__REQUIREMENT__:
Everything in the entries below except the pictures must be returned exactly.
------------------------------------------------
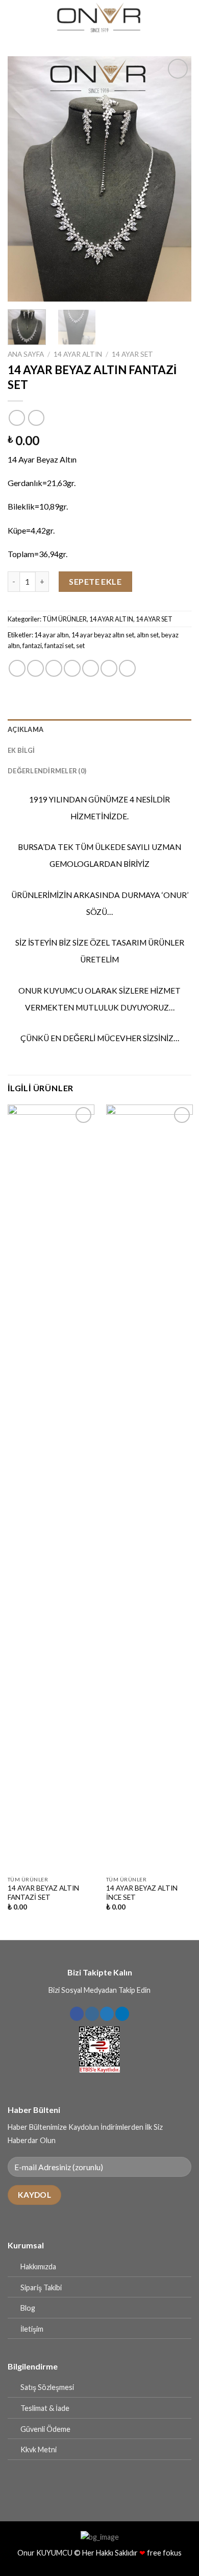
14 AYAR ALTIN (78, 354)
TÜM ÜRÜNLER (64, 619)
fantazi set (58, 645)
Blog (27, 2308)
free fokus (164, 2552)
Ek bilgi (21, 750)
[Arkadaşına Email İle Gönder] (72, 668)
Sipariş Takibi (41, 2287)
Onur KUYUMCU (44, 2552)
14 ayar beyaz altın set (102, 635)
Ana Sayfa (26, 354)
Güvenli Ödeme (45, 2429)
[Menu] (14, 17)
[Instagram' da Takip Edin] (92, 2014)
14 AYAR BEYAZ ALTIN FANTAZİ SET (43, 1892)
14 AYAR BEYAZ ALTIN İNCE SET (142, 1892)
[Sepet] (186, 18)
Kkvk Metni (38, 2449)
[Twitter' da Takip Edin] (107, 2014)
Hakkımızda (38, 2266)
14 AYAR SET (132, 354)
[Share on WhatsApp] (17, 668)
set (80, 645)
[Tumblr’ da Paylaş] (127, 668)
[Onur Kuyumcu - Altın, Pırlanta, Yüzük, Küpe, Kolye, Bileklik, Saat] (99, 18)
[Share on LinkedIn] (109, 668)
------------------------------------------------
__EXERCISE ANSWER__:
14 AYAR ALTIN (78, 354)
TÜM ÜRÜNLER (64, 619)
fantazi set (58, 645)
Blog (27, 2308)
free fokus (164, 2552)
Ek bilgi (21, 750)
[Arkadaşına Email İle Gönder] (72, 668)
Sipariş Takibi (41, 2287)
Onur KUYUMCU (44, 2552)
14 ayar beyaz altın set (102, 635)
Ana Sayfa (26, 354)
Güvenli Ödeme (45, 2429)
[Menu] (14, 17)
[Instagram' da Takip Edin] (92, 2014)
14 AYAR BEYAZ ALTIN FANTAZİ SET (43, 1892)
14 AYAR BEYAZ ALTIN İNCE SET (142, 1892)
[Sepet] (186, 18)
Kkvk Metni (38, 2449)
[Twitter' da Takip Edin] (107, 2014)
Hakkımızda (38, 2266)
14 AYAR SET (132, 354)
[Share on WhatsApp] (17, 668)
set (80, 645)
[Tumblr’ da Paylaş] (127, 668)
[Onur Kuyumcu - Altın, Pırlanta, Yüzük, Küpe, Kolye, Bileklik, Saat] (99, 18)
[Share on LinkedIn] (109, 668)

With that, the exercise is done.